Rule #2: It’s discourteous to ignore trade offers. Even the really bad ones. Even the ones that make your stomach turn. Even the ones that include Sammy Watkins. So be courteous, even in the face of a Sammy Watkins trade offer.
Rule #3: Never collude. It taints the integrity of the league. In the event of proven collusion, politely request the colluders reverse the trade. If they resist, the situation can only be resolved with a Royal Rumble style battle to the death.

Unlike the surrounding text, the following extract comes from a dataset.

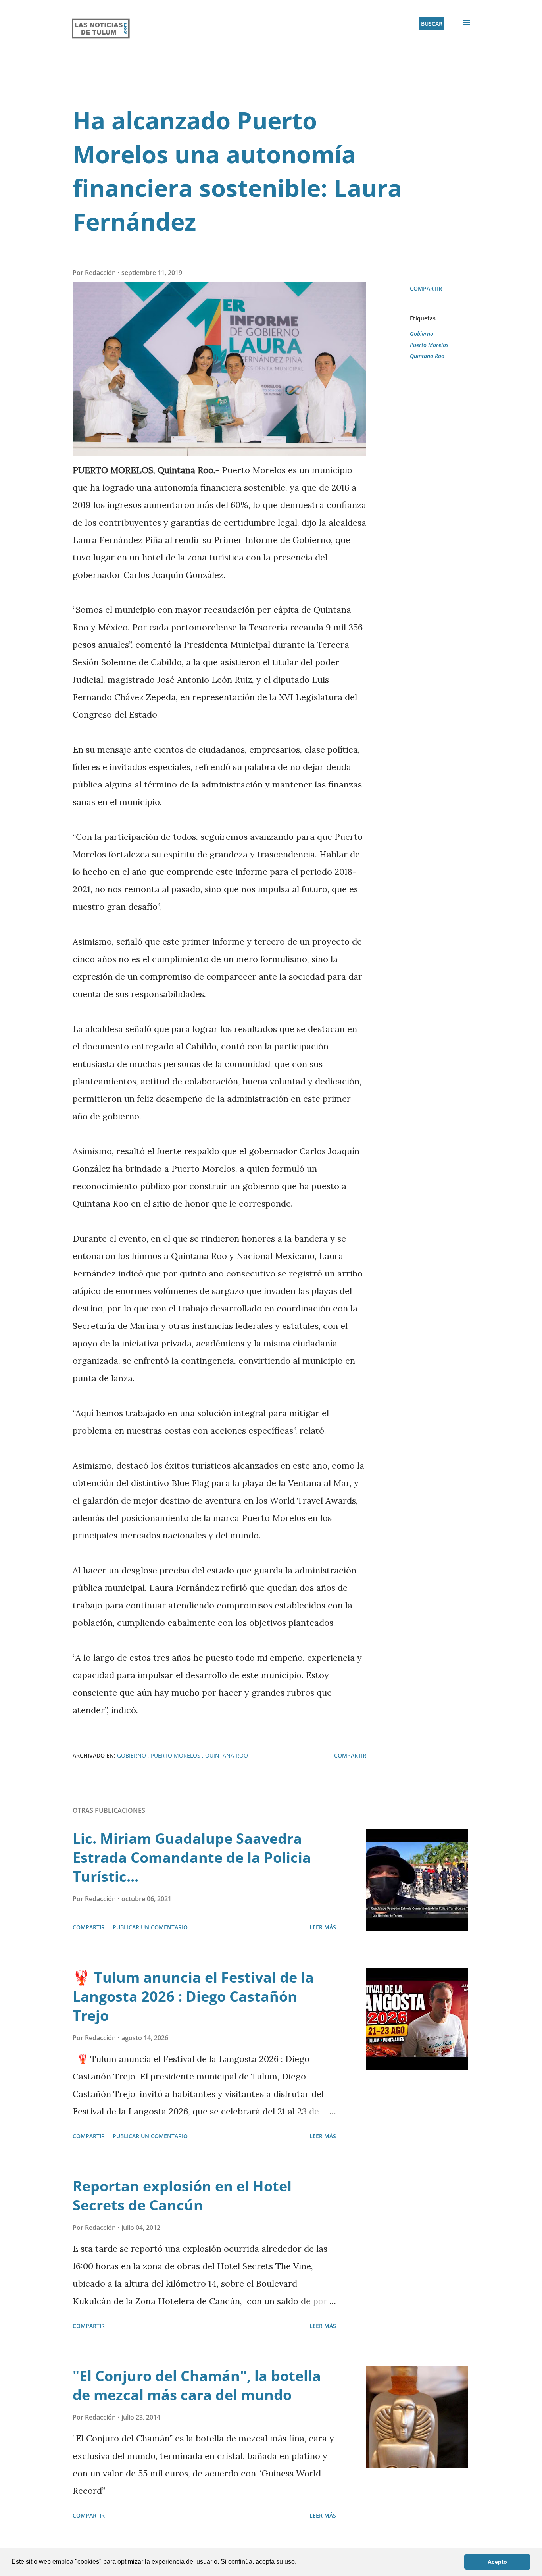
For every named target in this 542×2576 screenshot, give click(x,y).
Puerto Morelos (429, 344)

Rule #4: Put yourself in the other owner’s shoes before offering a trade. And, if possible, put yourself in their underpants. It’s the quickest way to understand their truest wants. This will help you ensure a fair and desirable trade offer.
Rule #5: One owner’s trash might be another owner’s treasure, but it’s probably the owner’s trash, too. Especially if that player is Sammy Watkins. Stop…stop trying to trade Sammy Watkins.
Rule #6: Handwritten letters show you care. For a personal touch, mail them a letter requesting a trade. Include a sketch of the player you’re trying to acquire, along with a lock of hair from their loved one. To show you’re serious.
Rule #7: Don’t spam offers. Also don’t ham offers. I don’t know what that would even mean, but it doesn’t sound very gentlemanly.
Rule #8: Don't let people tell you how to trade. You be as big of a "sir" or "madam" or "dick" or "ho bag" as you want when trading. Because...it's fantasy football.